切った姿は見たことが無くて、伸びていく一方。

昔はツンツンしていた毛先が、今では長く伸びたものだとナルトは思う。


そんな事を以前話していたが、今は・・・


詰所に行くとナルトはある物を見つめて肩が震える。

『・・・どうしたってばよ、これ』

「シカマルの髪の毛ね。」

綺麗よねー。サクラが手に持っているのは、シカマルの髪の毛の束。

ナルトの腹はヒヤリと冷え、顔が青ざめる。

『なあ、シカマルはどうしたんだよ・・・』

「いま揃えてるわよ?ナルトどうしたの・・・?」

そんなに声を震わせて。

ナルトの脳裏に浮かんできたのが、この長さならもしかしてかなり短くなりすぎているんじゃないかと思って。

「なんかここ、クナイが掠れちゃって切れたみたい。」

『クナイ?怪我してないのか?』

「平気平気、ただどんな姿になるのか、楽しみよねー」

それはいえてる。
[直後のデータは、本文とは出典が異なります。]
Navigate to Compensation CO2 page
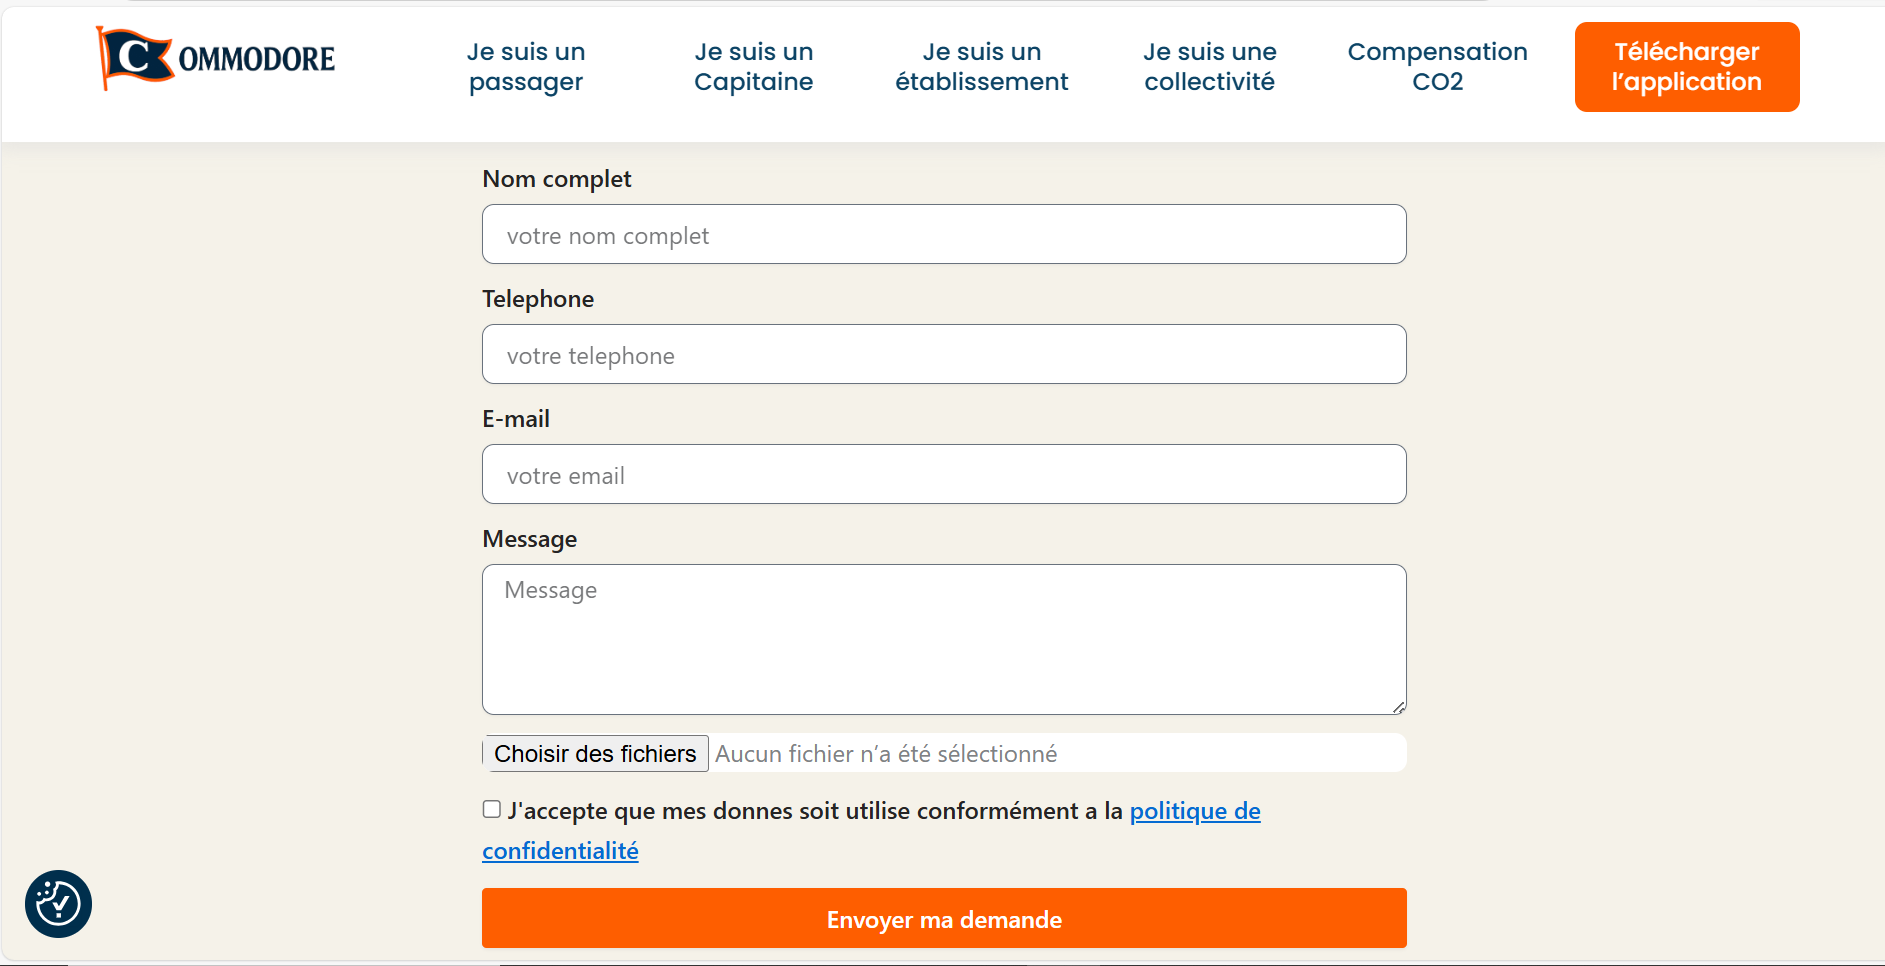This screenshot has height=966, width=1885. [1437, 67]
ナルトとサクラが待っていると、他の仲間達も集まってシカマルが出てくるのを待った。

暫くするとドアが開いて姿が見える。

ナルトは言葉を失ってしまった。

『・・・・・・』

(なんだよこれ・・・)

頭の中で音がしてナルトは戸惑いながら頭の中で呟き、キバの明るい声が届く。

「ついにシカマルがデコ無しになっちまったなー!」

「うるせーよ・・・」

あの額が髪の毛で隠され、切れてしまったサイドを整え残っている後ろ髪は一本に結っていた。
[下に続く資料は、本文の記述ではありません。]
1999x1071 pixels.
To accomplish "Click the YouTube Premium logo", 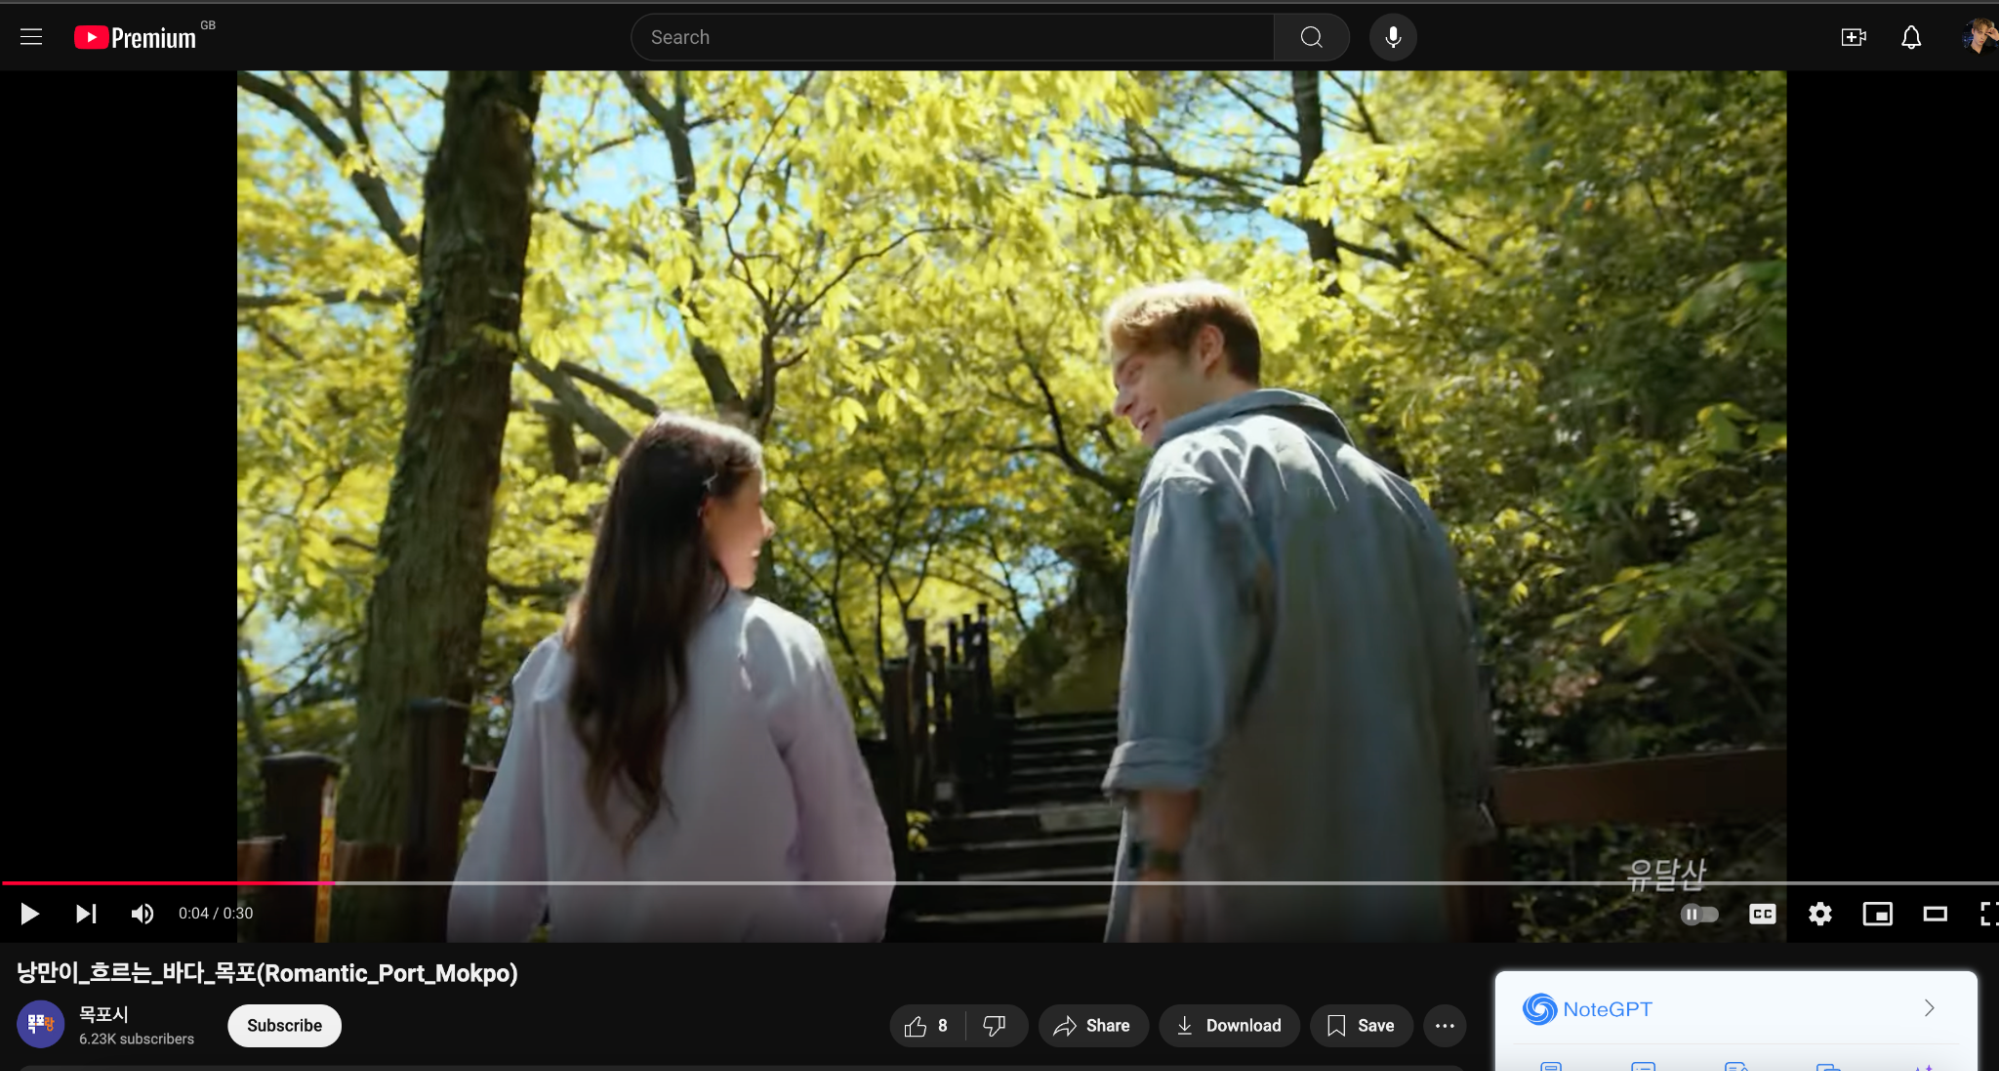I will tap(136, 37).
まるっきり違う印象になったシカマルに、ナルトはどうしても別人に見えてしまう。

「違和感しかねえな・・・」

今までずっと額を出していた彼からすればそう言えるが、これは誰が見ても違和感しかない。

シカマルなのに、シカマルじゃない。

「でも似合ってるよ。」

チョウジののんびりした声が空気をほんわかと変える。

「にしたってシカマルはこの髪形でもイケてんよ!」

あはははははh、キバが笑うが、終始黙っていたナルトは身体を背け俯いていた。

「・・・ナルト?」

『・・・・・・っ!』

どうしたんだよ。シカマルが覗き込もうとすれば、ナルトの頬に熱が集まり、彼の顔を手で隠す。

『・・・もう行く』

見ていられなくてナルトは火影室に向かった。

(あんなの反則だ・・・)

たかが髪の毛を変えただけで一気に変わってしまうだなんて。

普段から顔だけはいいのに、さらによくなってどうすんだ。

ナルトの頭の中は文句しか生まれてこない。

この頬に集まって醒めない熱も

どくどく鳴り打つ胸の鼓動も

一目見た時に頭の中で鳴った音も

『・・・ズキュンってなんだってよ』

どんな音だ。

「打ち抜かれた音じゃねえの?」

『・・・・・・っ!!』

驚き過ぎてナルトは壁に頭を打ち付けた。

『いっ・・・てえー・・・』

「何やってんだ・・・」

しゃがむシカマルに、ナルトは言葉を返さない。

なんで此処にシカマルがいるんだ。

痛みで涙目になりながら彼を見上げると、また頭の中でズキュンと音がして眉根を寄せる。

『・・・全部切れば良かっただろ』

こんな中途半端な切り方しなくても。

『馬の尻尾じゃあるまいし・・・』

自分で言った言葉が思いの外的を得ていると内心で自分を褒めてしまうが、シカマルからすれば失礼としか言いようがない。

「仕方がないだろ、こうなっちまったんだから」

『すっぱり切れよ、女じゃあるまいし!!』

「そのうちな。」

今切れ!突っ込みたくなるがナルトはそれをしないで立ち上がる。

『・・・なんか、慣れねえんだよ、それ』

「だからズキュンか?」

『・・・・・・』

固まったままナルトの顔は一気に赤くなった。

シカマルは面白いものを見つけた顔をしてナルトの頬を指先で突っつく。

「どんだけお前赤いか分かってんのか?」

『・・・ズキュンなんてしてねーもんっ!!』

する訳ねえだろ!ひとり声を荒げるナルトに彼はくすくす笑うだけ。

どうしたって、したといっている事にナルトは気付いてないのだから。

「ならそれが無くなった頃に切ってやるよ」

『すんな馬鹿っ!!』

もう知らん。ずんずん歩きだしたナルトに、彼はやはり笑うだけだった。

そして慣れたころにシカマルはこの髪の毛を切り、ナルトの頭の中は鐘の音と打ち抜かれた音が木霊した。